### Problem
Transcribe, exactly and in full, every record shown below, while omitting its images.

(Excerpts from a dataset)
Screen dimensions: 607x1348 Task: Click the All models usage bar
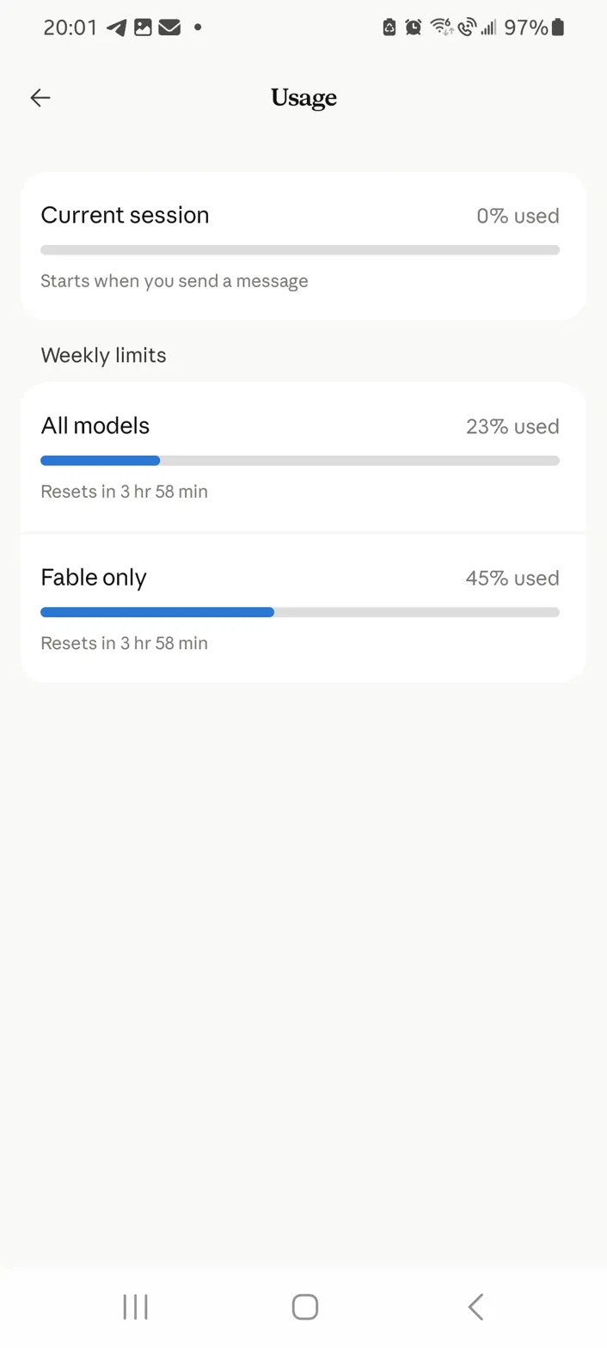coord(300,461)
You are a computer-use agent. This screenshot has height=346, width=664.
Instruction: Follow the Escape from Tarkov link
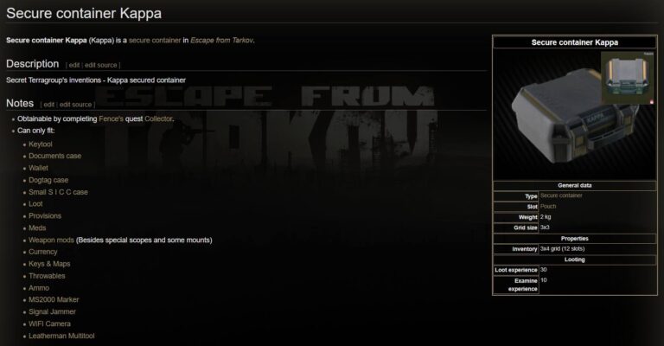click(222, 41)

### Solution to this problem
Screen dimensions: 607x1348 Task: Click the All models usage bar
coord(300,461)
You are a computer-use agent. This screenshot has height=346, width=664.
Instruction: Follow the Escape from Tarkov link
click(222, 41)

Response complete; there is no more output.